Have you costed healthcare into your retirement planning?
There's one aspect of retirement that many of us overlook, when considering the costs we will need to meet with our pension savings.
That is the issue of healthcare, and it is an issue that has been brought into focus in the last few days, due to some new findings by the Citizens Advice Bureau (CAB).
The research from Citizens Advice indicates that 60 per cent of people who have taken money out of their retirement savings under the pension freedoms that came in last year have not factored the possible future cost of healthcare into their retirement planning.
The research, based on data from over 500 people who have accessed their pension since freedoms were introduced in April 2015, finds just 16 per cent have budgeted for care costs they may face as they grow older.
Care costs can include paying someone to help in the home, or moving into a residential or nursing home.
A further 23 per cent have given some thought to this and have a backup plan, such as equity release or selling their home.
Of those who don't have a plan for paying for future care costs, Citizens Advice found that the possibility of healthcare has occurred to many, but the report reveals a range of opinions regarding how to deal with it.
Ten per cent of those surveyed said they would rely on others, such as family or the government.
Almost a third (29 per cent) said they have thought about future care costs, but have no plan about how to meet these.
And three in five (60 per cent) said they have not thought about how they'd pay for future care needs.
The research also found a considerable difference in the thinking of those still in work, compared to those who have retired.
Two thirds of people still in full-time work lack a plan to pay for healthcare, compared to just over half (56 per cent) of people who have already retired.
There are currently around four million older people, nearly half of those aged over 65 in England, with care needs.
Citizens Advice's report acknowledges that planning for future costs is difficult, due to savers' uncertainties over their future income, health, life expectancy, and, amid the ongoing debate over the future shape of pension saving, potential changes to government policy or the care market.
CAB also points out that the cost of care is also changeable, with research by Prestige Nursing + Care showing the annual cost of a care home increased by over £1,500 between 2015 and 2016.
Many people are also unsure how the funding system for care works.
CAB's research also looked at the objectives of those who have already accessed their pensions.

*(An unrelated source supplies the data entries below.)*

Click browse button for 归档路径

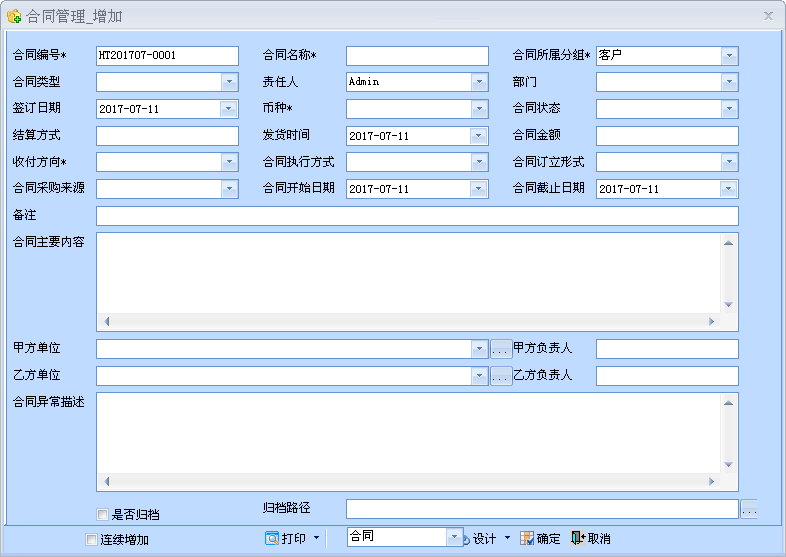tap(749, 509)
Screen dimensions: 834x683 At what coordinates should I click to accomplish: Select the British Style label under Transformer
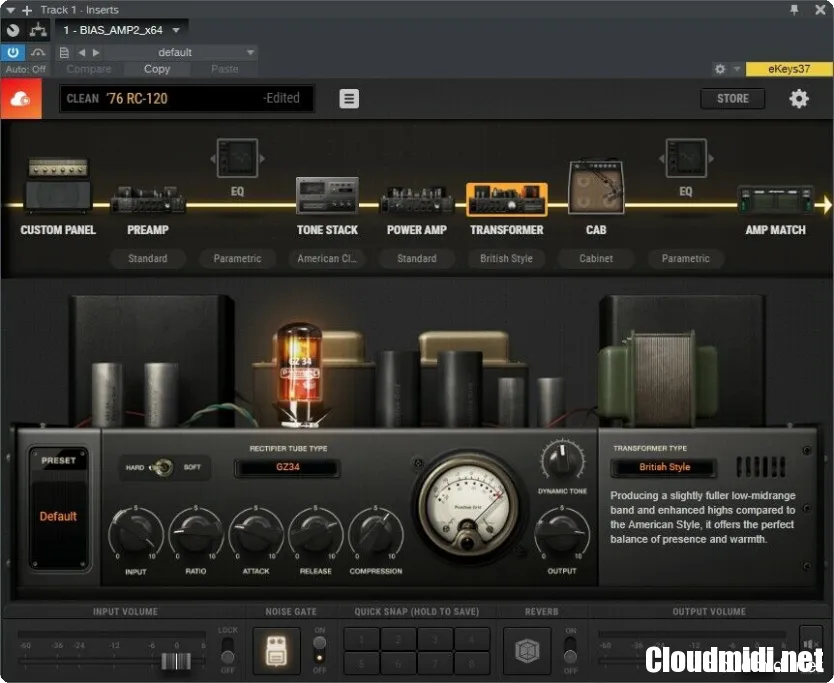(x=506, y=258)
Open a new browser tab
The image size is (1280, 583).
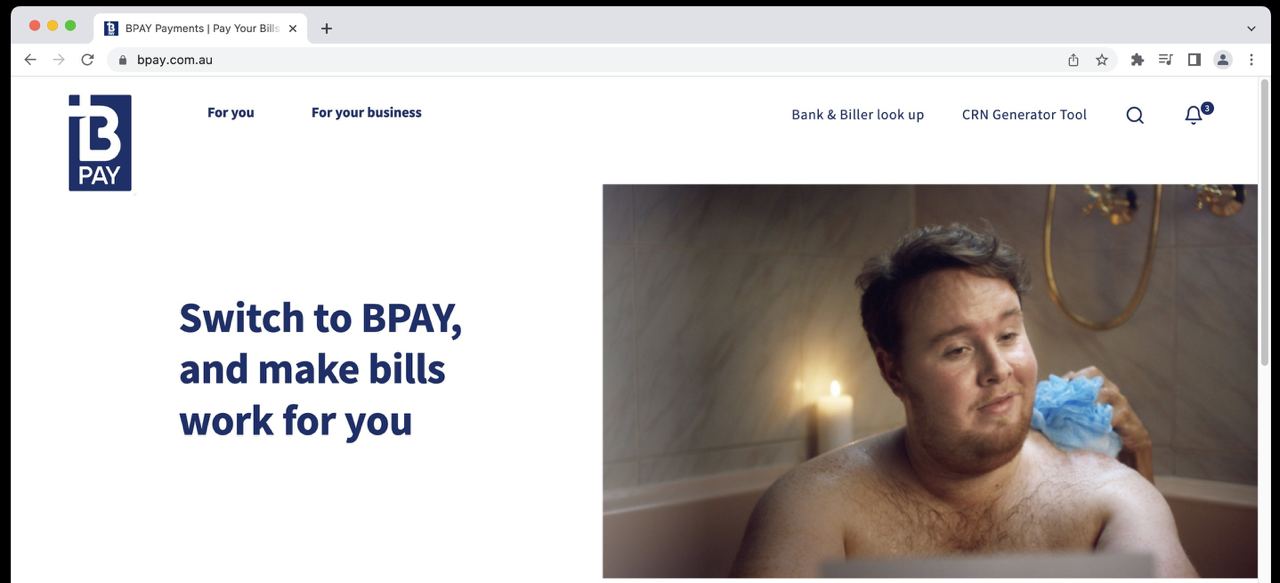coord(326,28)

Over one in five plan to spend their pension on luxury goods, while 16 per cent plan to use their pension to pay off debt. Some 18 per cent of respondents said they were accessing their pension to invest the money elsewhere.

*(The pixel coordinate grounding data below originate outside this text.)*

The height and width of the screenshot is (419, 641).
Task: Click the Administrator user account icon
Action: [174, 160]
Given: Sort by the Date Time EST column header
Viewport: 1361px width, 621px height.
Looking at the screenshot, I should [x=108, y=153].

Perhaps more alarmingly, there seems to be significant evidence that many respondents were taking action with their pensions, without first talking to a professional financial adviser.
Nearly one in ten respondents (9 per cent) said they had unforeseen issues with tax. Among those polled who took their pension pot in one go, 30 per cent were unaware of the rules governing this, and as a result were hit with what they termed ‘unexpected tax issues'.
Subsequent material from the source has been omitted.